● **What you need to do**
Exact copies of the records below are required.

[Stored data entries]
* * * * * * * * *

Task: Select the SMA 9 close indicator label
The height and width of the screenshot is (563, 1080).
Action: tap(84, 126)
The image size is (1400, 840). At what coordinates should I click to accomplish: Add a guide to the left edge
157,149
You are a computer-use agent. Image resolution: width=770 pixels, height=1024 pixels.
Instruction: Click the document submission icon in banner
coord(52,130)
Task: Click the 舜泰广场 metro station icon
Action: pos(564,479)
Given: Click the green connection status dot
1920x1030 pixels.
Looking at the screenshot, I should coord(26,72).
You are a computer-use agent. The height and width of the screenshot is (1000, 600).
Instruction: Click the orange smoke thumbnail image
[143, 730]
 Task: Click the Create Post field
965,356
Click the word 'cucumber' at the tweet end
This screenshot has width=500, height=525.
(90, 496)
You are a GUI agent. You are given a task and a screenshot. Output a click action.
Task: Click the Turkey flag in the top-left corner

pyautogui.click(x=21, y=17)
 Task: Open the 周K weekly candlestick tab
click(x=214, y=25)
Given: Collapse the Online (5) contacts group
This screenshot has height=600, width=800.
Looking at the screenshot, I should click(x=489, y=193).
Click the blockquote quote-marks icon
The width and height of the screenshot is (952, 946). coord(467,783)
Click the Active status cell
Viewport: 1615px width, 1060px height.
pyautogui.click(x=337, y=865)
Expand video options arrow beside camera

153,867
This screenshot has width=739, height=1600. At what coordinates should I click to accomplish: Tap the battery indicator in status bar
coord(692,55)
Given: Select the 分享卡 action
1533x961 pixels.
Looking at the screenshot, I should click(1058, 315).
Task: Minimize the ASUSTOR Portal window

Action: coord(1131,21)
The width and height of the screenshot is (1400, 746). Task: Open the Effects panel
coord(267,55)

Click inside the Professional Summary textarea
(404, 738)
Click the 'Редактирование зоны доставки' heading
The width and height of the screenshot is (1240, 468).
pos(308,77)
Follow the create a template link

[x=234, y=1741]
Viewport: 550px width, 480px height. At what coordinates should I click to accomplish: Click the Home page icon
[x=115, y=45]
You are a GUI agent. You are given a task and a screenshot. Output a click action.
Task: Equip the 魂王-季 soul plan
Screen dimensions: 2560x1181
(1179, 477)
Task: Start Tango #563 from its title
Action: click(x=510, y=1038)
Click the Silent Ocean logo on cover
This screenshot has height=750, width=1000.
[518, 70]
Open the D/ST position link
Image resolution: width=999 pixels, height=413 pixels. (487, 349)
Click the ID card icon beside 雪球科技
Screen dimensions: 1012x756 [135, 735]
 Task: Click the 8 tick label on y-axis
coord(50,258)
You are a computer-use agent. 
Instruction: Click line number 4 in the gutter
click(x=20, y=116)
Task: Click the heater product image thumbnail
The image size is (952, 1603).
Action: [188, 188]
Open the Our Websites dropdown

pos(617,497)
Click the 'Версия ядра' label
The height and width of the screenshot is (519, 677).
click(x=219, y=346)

* * * * * * * * *

● **Exercise answer**
Task: Select the SMA 9 close indicator label
The height and width of the screenshot is (563, 1080).
Action: tap(84, 126)
The image size is (1400, 840). At what coordinates should I click to accomplish: Add a guide to the left edge
157,149
You are a computer-use agent. Image resolution: width=770 pixels, height=1024 pixels.
Instruction: Click the document submission icon in banner
coord(52,130)
Task: Click the 舜泰广场 metro station icon
Action: pos(564,479)
Given: Click the green connection status dot
1920x1030 pixels.
Looking at the screenshot, I should coord(26,72).
You are a computer-use agent. The height and width of the screenshot is (1000, 600).
Instruction: Click the orange smoke thumbnail image
[143, 730]
 Task: Click the Create Post field
965,356
Click the word 'cucumber' at the tweet end
This screenshot has width=500, height=525.
(90, 496)
You are a GUI agent. You are given a task and a screenshot. Output a click action.
Task: Click the Turkey flag in the top-left corner

pyautogui.click(x=21, y=17)
 Task: Open the 周K weekly candlestick tab
click(x=214, y=25)
Given: Collapse the Online (5) contacts group
This screenshot has height=600, width=800.
Looking at the screenshot, I should click(x=489, y=193).
Click the blockquote quote-marks icon
The width and height of the screenshot is (952, 946). coord(467,783)
Click the Active status cell
Viewport: 1615px width, 1060px height.
pyautogui.click(x=337, y=865)
Expand video options arrow beside camera

153,867
This screenshot has width=739, height=1600. At what coordinates should I click to accomplish: Tap the battery indicator in status bar
coord(692,55)
Given: Select the 分享卡 action
1533x961 pixels.
Looking at the screenshot, I should click(1058, 315).
Task: Minimize the ASUSTOR Portal window

Action: coord(1131,21)
The width and height of the screenshot is (1400, 746). Task: Open the Effects panel
coord(267,55)

Click inside the Professional Summary textarea
(404, 738)
Click the 'Редактирование зоны доставки' heading
The width and height of the screenshot is (1240, 468).
pos(308,77)
Follow the create a template link

[x=234, y=1741]
Viewport: 550px width, 480px height. At what coordinates should I click to accomplish: Click the Home page icon
[x=115, y=45]
You are a GUI agent. You are given a task and a screenshot. Output a click action.
Task: Equip the 魂王-季 soul plan
Screen dimensions: 2560x1181
(1179, 477)
Task: Start Tango #563 from its title
Action: click(x=510, y=1038)
Click the Silent Ocean logo on cover
This screenshot has height=750, width=1000.
[518, 70]
Open the D/ST position link
Image resolution: width=999 pixels, height=413 pixels. (487, 349)
Click the ID card icon beside 雪球科技
Screen dimensions: 1012x756 [135, 735]
 Task: Click the 8 tick label on y-axis
coord(50,258)
You are a computer-use agent. 
Instruction: Click line number 4 in the gutter
click(x=20, y=116)
Task: Click the heater product image thumbnail
The image size is (952, 1603).
Action: [188, 188]
Open the Our Websites dropdown

pos(617,497)
Click the 'Версия ядра' label
The height and width of the screenshot is (519, 677).
click(x=219, y=346)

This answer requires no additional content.